• _Task statement_
Your answer should consist solely of the lines from the one holding "Image resolution: width=766" through the final line of the entries, reproduced exactly and without pictures.

(Dataset items)
====

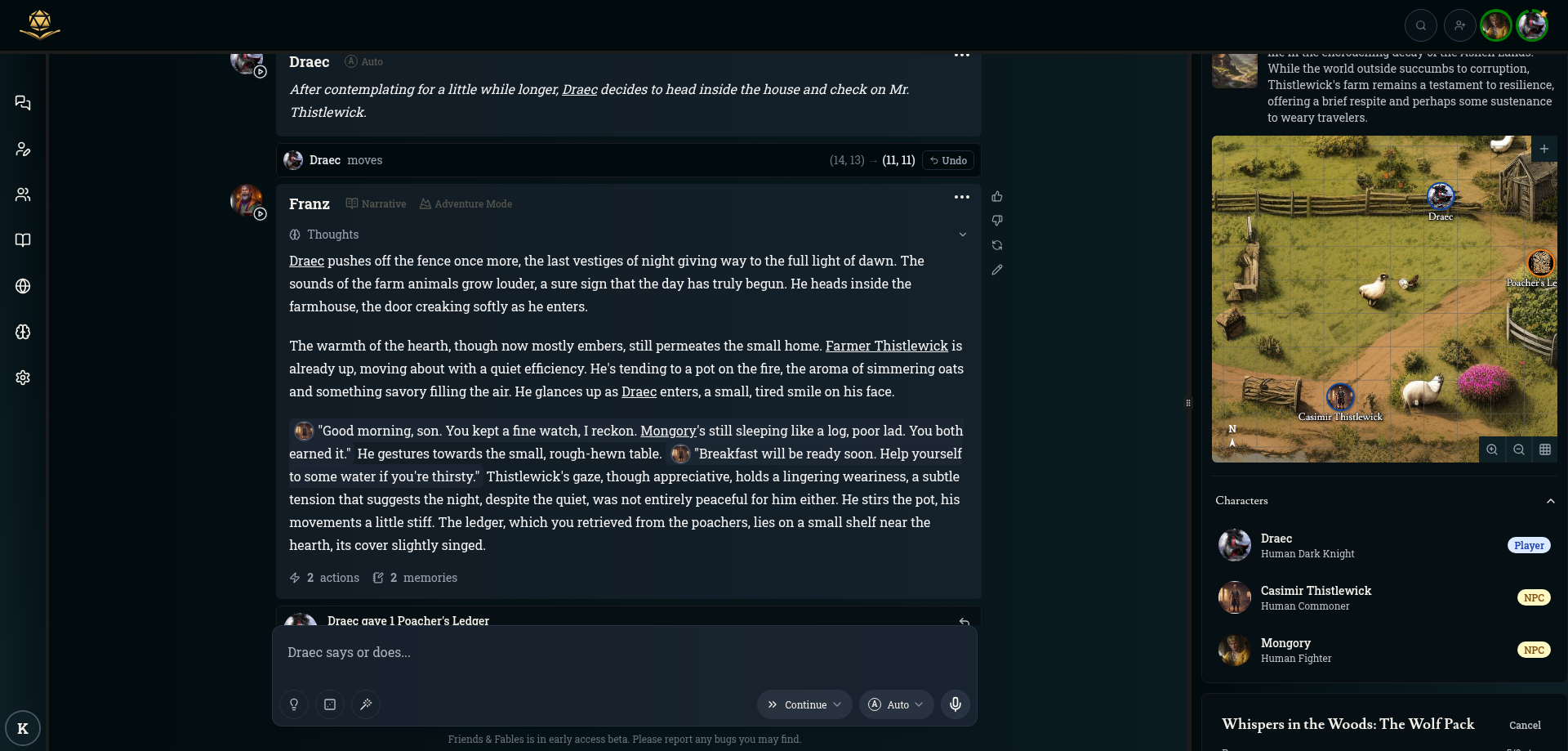Undo Draec's move

click(x=948, y=161)
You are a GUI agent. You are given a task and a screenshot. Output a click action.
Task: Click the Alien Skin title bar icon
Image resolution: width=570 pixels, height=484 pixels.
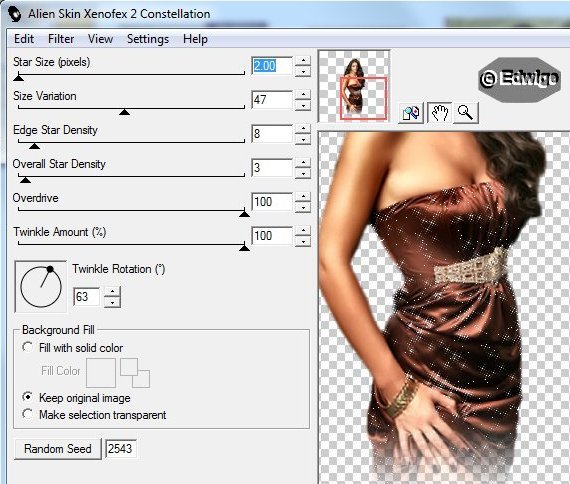pos(15,14)
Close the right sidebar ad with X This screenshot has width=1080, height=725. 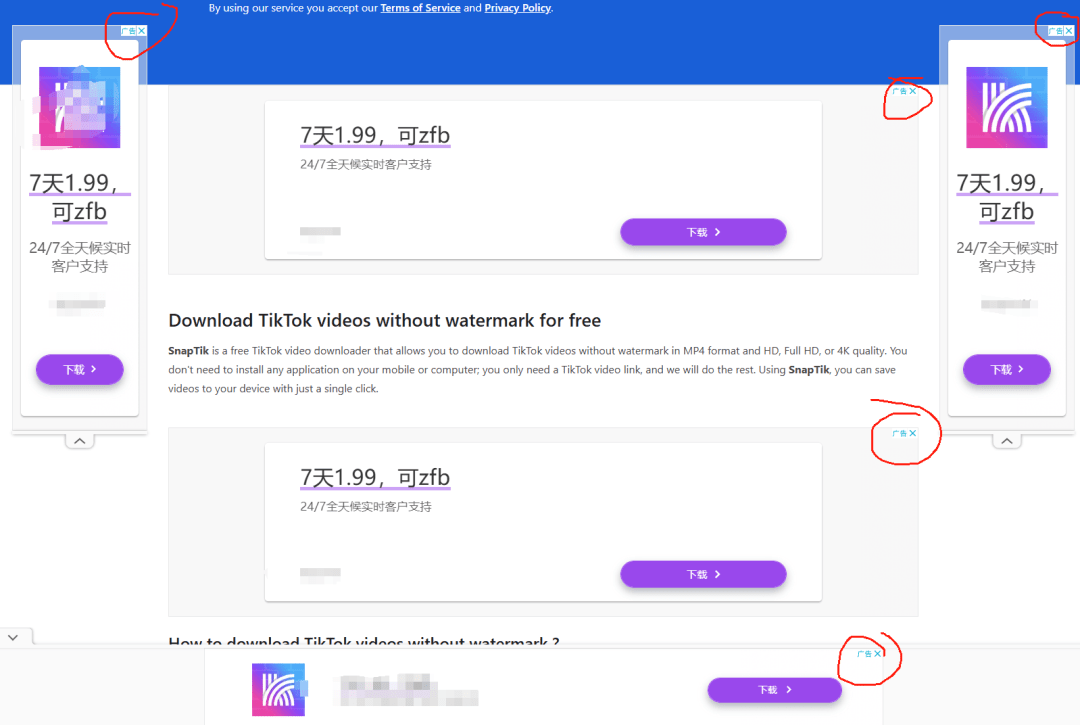[x=1069, y=31]
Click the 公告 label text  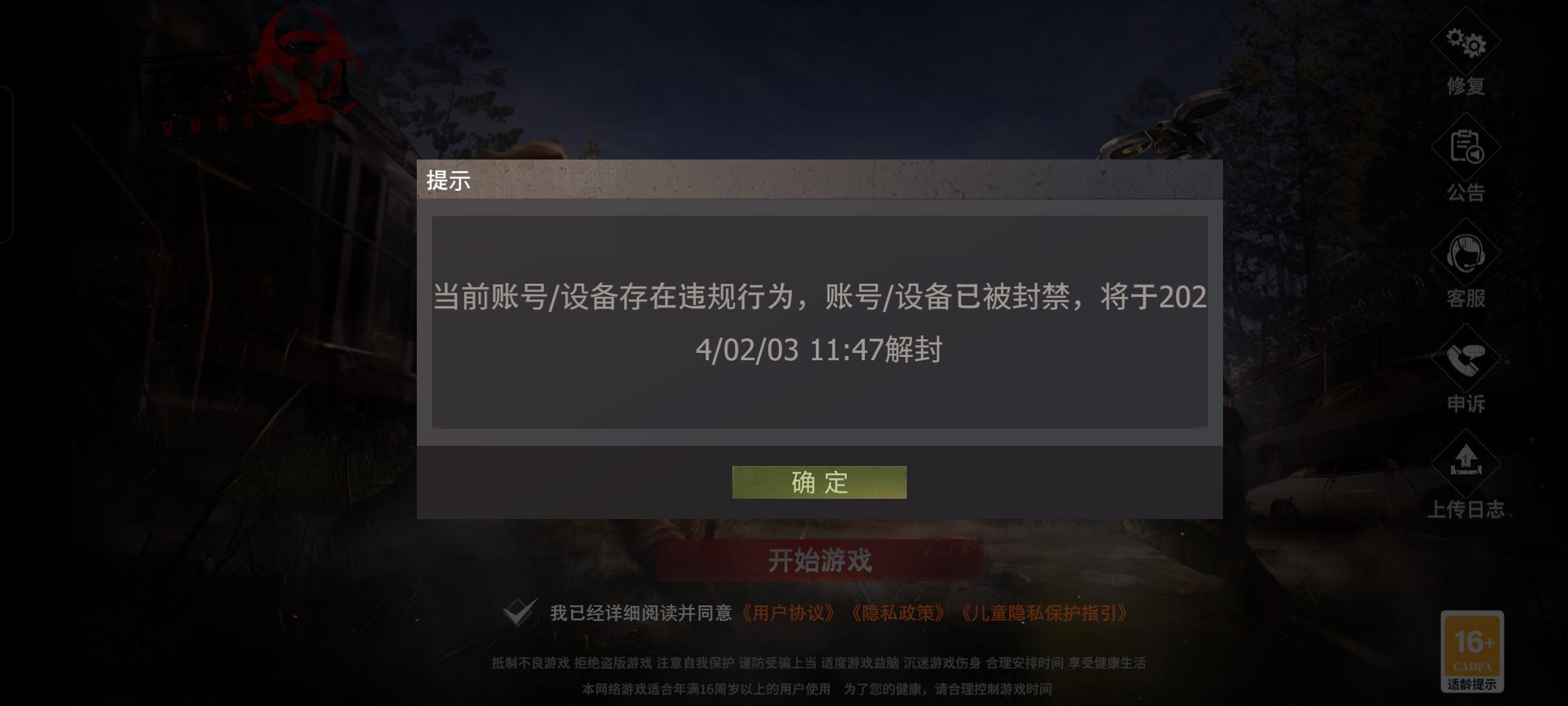(1465, 192)
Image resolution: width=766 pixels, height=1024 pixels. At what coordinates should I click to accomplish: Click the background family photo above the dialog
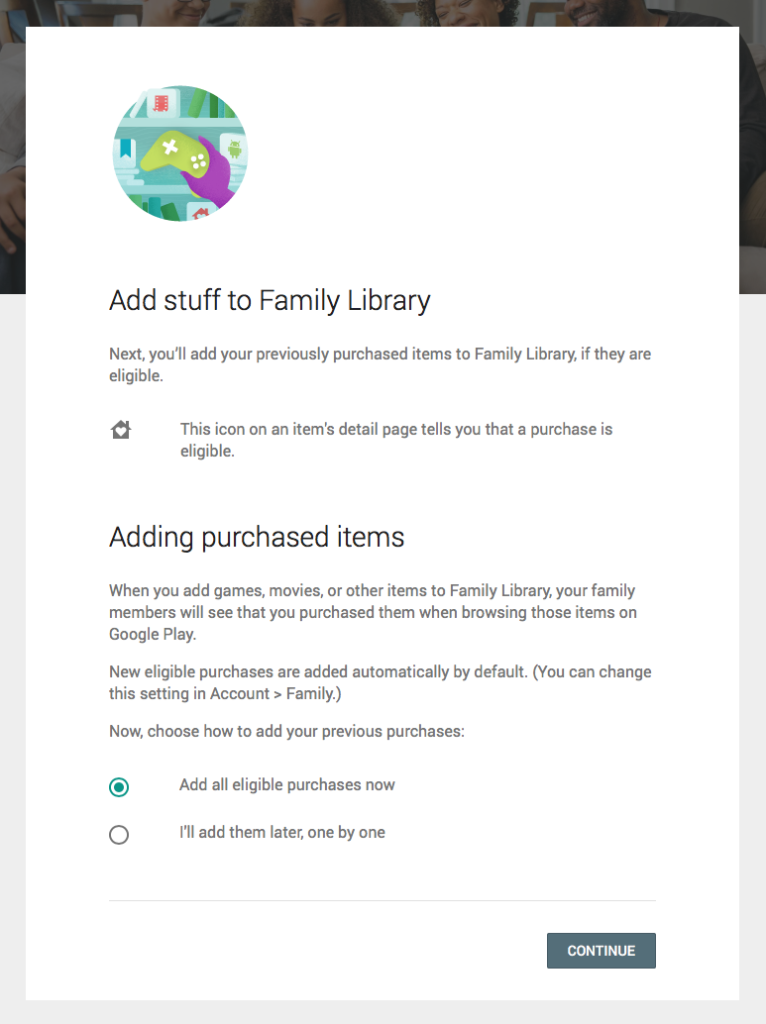tap(383, 13)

====

• _Exercise response_
Image resolution: width=766 pixels, height=1024 pixels. At what coordinates should I click to accomplish: Click the background family photo above the dialog
tap(383, 13)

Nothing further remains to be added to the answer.